**Instructions to follow**
Reproduce verbatim everything from the line containing "602x365 pixels. How" down to the line containing "(x=339, y=22)", both included, and nothing else. Leave the pictures out of your answer.

**Data provided**
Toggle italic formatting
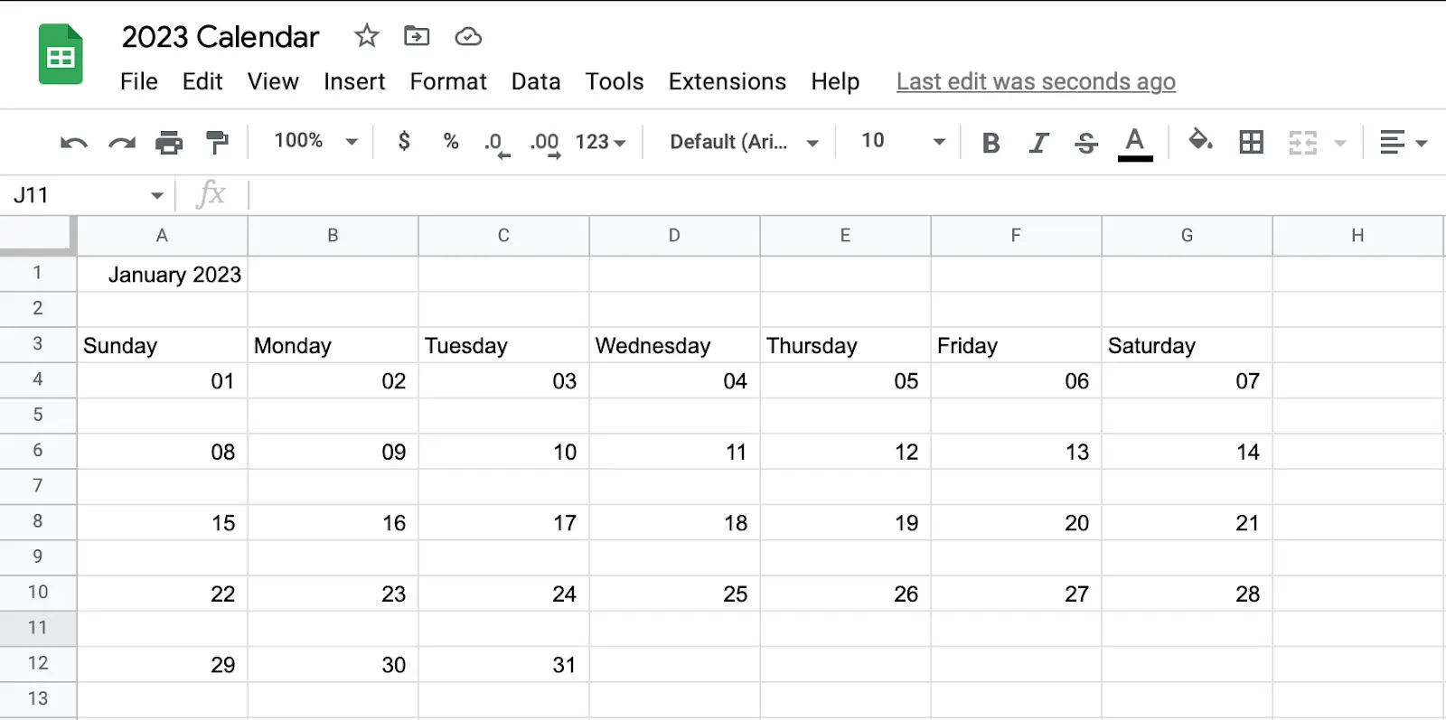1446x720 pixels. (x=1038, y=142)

* * *

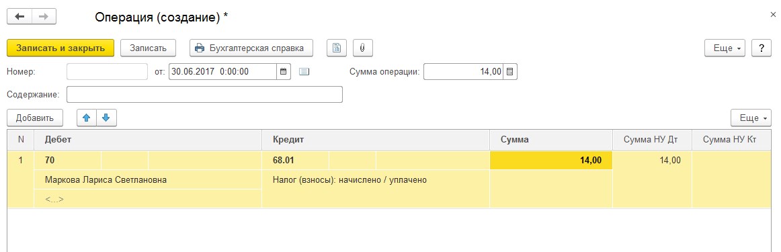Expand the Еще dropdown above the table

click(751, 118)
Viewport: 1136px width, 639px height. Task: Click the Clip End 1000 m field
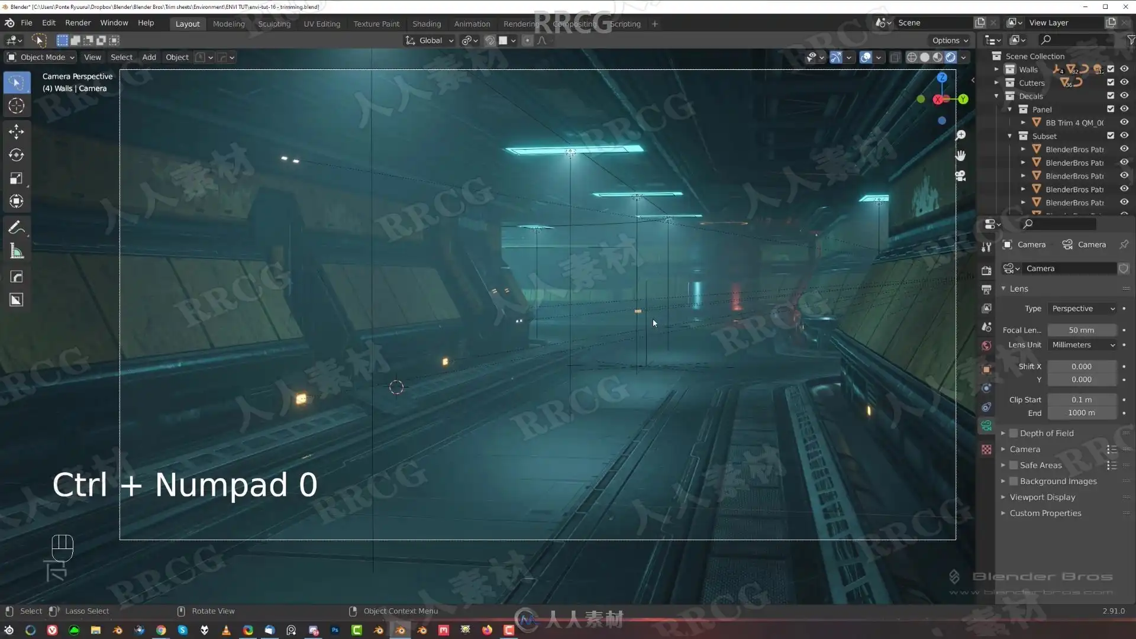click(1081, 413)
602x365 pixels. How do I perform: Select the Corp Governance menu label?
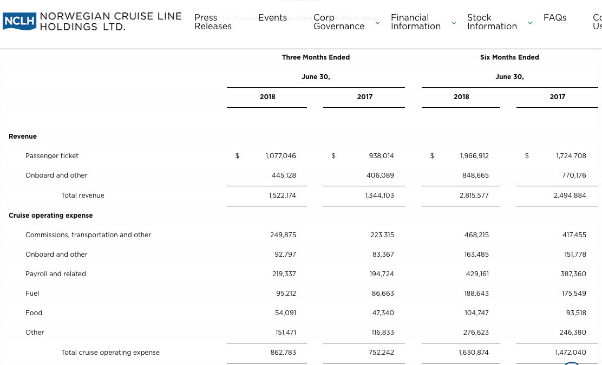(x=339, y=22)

**Solution to this task**
602x365 pixels. How do I perform: Select the Corp Governance menu label?
(x=339, y=22)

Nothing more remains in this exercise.